All this is fast disappearing now due to the consumption of other ideologies which we were made to believe were ‘more Godly’ when all the while we had God.
In my quest to fully understand who I am, I had to understand why somebody would want me to hate my ancestors and make me believe that they are all in hell.
I discovered that this was a mechanism created by someone else to detach me from my roots.
Somebody actually sat down and devised this idea to colonise people without actually putting shackles and chains on them, but through simply feeding them with knowledge that denounces their origin.
And so they fed us with religion, and despite the fact that Jesus himself was not religious, his name was used as a tool and weapon to enslave the minds of the ignorant.
Today most people find themselves doing what the church tells them to do and not necessarily what Jesus told them to do.
We have snake-handling pastors, grass-eating pastors and all sorts.
All the while we are drifting further and further from what has sustained us all this time and kept us healthy.
The moment you are made to despise yourself, where you come from, you immediately begin to start losing the ethics and values that have held the families of this nation together for so many centuries.
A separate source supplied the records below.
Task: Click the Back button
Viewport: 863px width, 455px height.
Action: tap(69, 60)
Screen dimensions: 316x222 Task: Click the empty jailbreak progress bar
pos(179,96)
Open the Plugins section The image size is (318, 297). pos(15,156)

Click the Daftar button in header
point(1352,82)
Eventually when your history is destroyed and lost they start moulding you into whatever they want.
You start enjoying their GMOs, than the healthy sadza rezviyo.
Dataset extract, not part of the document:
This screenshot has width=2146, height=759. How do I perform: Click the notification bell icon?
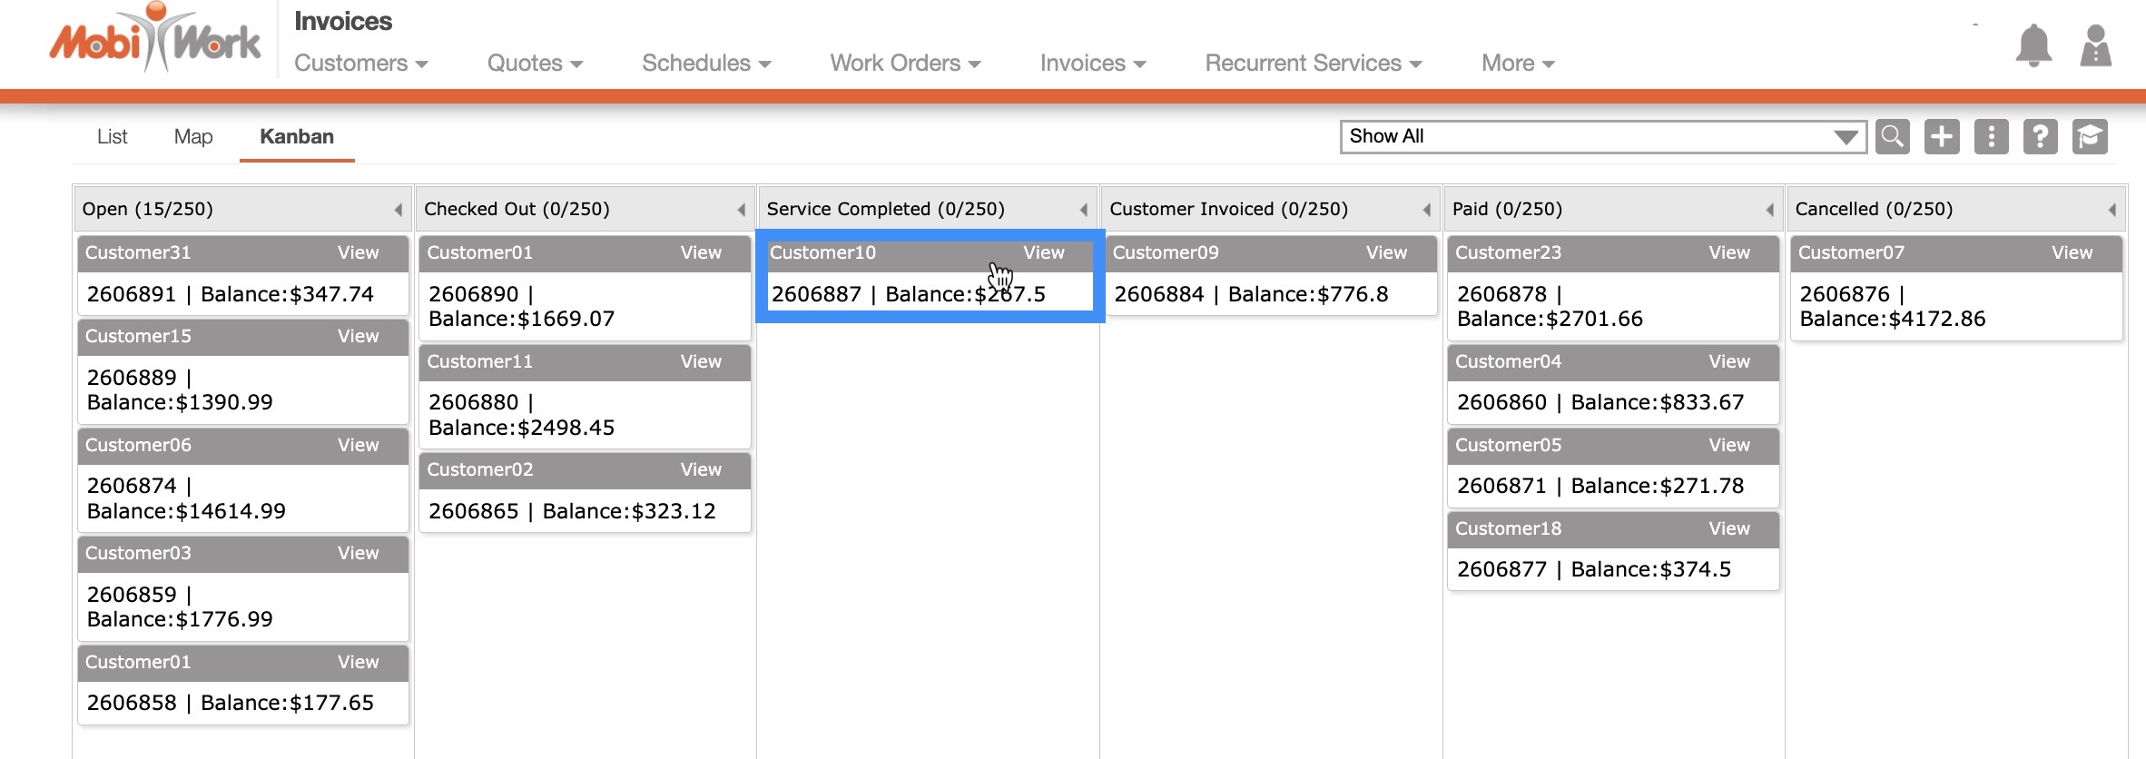pos(2033,45)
You take up injections to prevent diseases you are not even suffering from.
Our women would rather curtsy for their pastors than for their husbands or in-laws.
We now have questionable human rights that allow children to take their parents to court and allow men to marry men.
Am I saying Christianity brought all this about?
Certainly not, I am a Christian myself, but I have long since stopped believing in a blue-eyed, blonde-haired Jesus.
Jesus was not white, is it relevant you may ask.
I say yes it is.
If it was not, then they wouldn’t have gone into all the trouble of painting something irrelevant.
Samson, Solomon, were also black, and there are more black folk in the Bible, but if you ask a child today they will tell you that all Bible characters varungu.
A recent movie, Moses the Director completely ignored one of the most vital sub stories to the Moses story, which is the fact that Moses had a black wife.
How then is it possible for a people to believe in themselves when they are busy believing lies that they are inferior?